In vivo CAR T-cell dynamics after intraparenchymal injection. A-D: Representative in vivo images of brain tumors (red) on days 2, 4, 6, 8, and 10 after intraparenchymal injection of EpCAM/GFPCAR T-cells (green; A, B) or GFPT-cells (green; C, D) using epifluorescence (A, C; brain tumors delineated by dotted lines) and two-photon laser scanning microscopy (B, D; maximum intensity projections with 400 µm depth from the brain surface). Note the tumor regression and intratumoral CAR T-cell accumulation after local administration of EpCAM/GFPCAR T-cells. Scale bars: A, C: 370 µm (except GFPT-cells, day 8: 460 µm and day 10: 650 µm); B, D: 90 µm. E, F: Density of (CAR) T-cells (cells/mm3) within the tumor (e) and the healthy contralateral brain hemisphere (f) on days 4, 6, 8, and 10 after locally receiving EpCAM/GFPCAR T-cells (green; n = 7) or GFPT-cells (gray; n = 7), as assessed by two-photon laser scanning microscopy.
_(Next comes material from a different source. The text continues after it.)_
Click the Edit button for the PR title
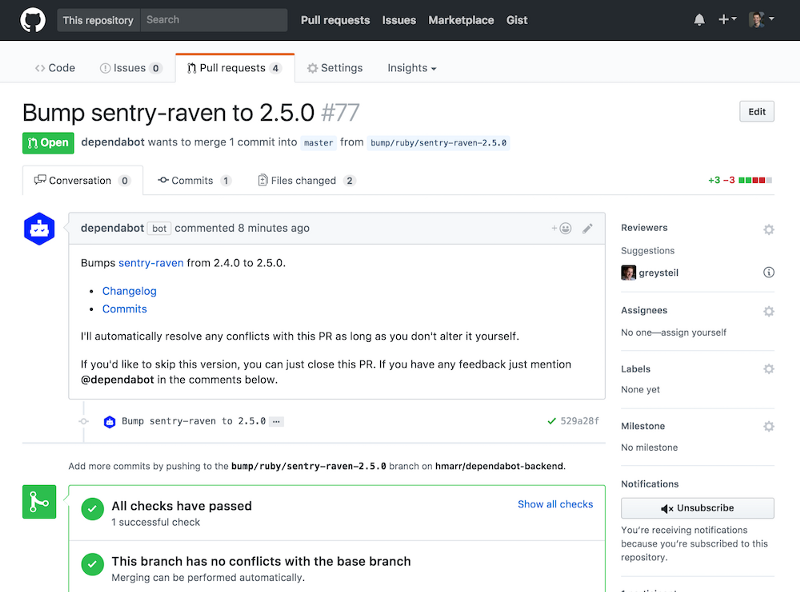The height and width of the screenshot is (592, 800). click(x=756, y=111)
Mean ± SEM. G, H: Intratumoral (CAR) T-cell velocity (µm/min) determined by two-photon laser scanning microscopy on day 4 (g) and day 8 (h) after local injection of EpCAM/GFPCAR T-cells (green; n = 7) or GFPT-cells (gray; n = 7). Straight lines in the violin plot indicate the median, dotted lines indicate quartiles. *p ≤ 0.05.
Figure 4.
Figure 4.
Tumor growth and survival after intraparenchymal injection of CAR T-cells. A, B: Individual tumor areas (mm2) measured by in vivo microscopy using epifluorescence on days −1, 4, 6, 8, and 10 after local injection of EpCAM/GFPCAR T-cells (A; n = 10) or GFPT-cells (B; n = 8). C-J: Brain tumor growth on days 4, 6, 8, and 10 after intraparenchymal injection of EpCAM/GFPCAR T-cells (c-f) or GFPT-cells (g-j) as illustrated by representative mosaics of multiple maximum intensity projections (with 400 µm depth from the brain surface) from two-photon laser scanning microscopy. EpCAM/GFPCAR T-cells or GFPT-cells are detected by their green fluorescent signal, and tumor cells are visualized based on their red fluorescent signal. Early in the observation period, EpCAM/GFPCAR T-cells were more evenly distributed throughout the tumor compared to GFPT-cells resulting in reduced tumor growth. Scale bars: C-D, G-H: 150 µm; E, I: 280 µm; F, J: 500 µm. K: Pooled tumor areas (mm2) on days −1, 4, 6, 8, and 10 following local injection of EpCAM/GFPCAR T-cells (green; n = 10) or GFPT-cells (gray; n = 8) determined by in vivo microscopy using epifluorescence. Mean ± SEM. *p ≤ 0.05. L: Kaplan–Meier estimates of survival in mice with brain tumors (injected seven days prior to (CAR) T-cell injection) following treatment with EpCAM/GFPCAR T-cells (green; n = 8) or GFPT-cells (gray; n = 9).
Figure 5.
Figure 5.
Immunofluorescence characterization of tumor growth and intratumoral CAR T-cells following intraparenchymal CAR T-cell injection. A-J: Histological sections of brains from mice with brain tumors excised 10 days after intraparenchymal injection of EpCAM/GFPCAR T-cells (a-e) or GFPT-cells (f-j). Sections were stained with an antibody against TdTomato to identify tumor cells (red), against GFP to visualize the (CAR) T-cell signal, and DAPI to allow detection of cell nuclei (blue). Tumors (dotted lines in A, F) were substantially smaller in mice which have received EpCAM/GFPCAR T-cells, whereas (CAR) T-cells were scattered through the tumor in scant numbers in both groups. B-E and G-J represent a selected intratumoral area from A and B, respectively. Scale bars: A, F: 1400 µm; B-E, G-J: 180 µm. K-M: Tumor volume (K; mm3), intratumoral (CAR) T-cell density (L; cells/mm), and distribution of intratumoral (CAR) T-cells (M; percentage) on day 10 after injection of EpCAM/GFPCAR T-cells (green; n = 9) or GFPT-cells (gray; n = 8) determined by immunofluorescence. Mean ± SEM. *p ≤ 0.05.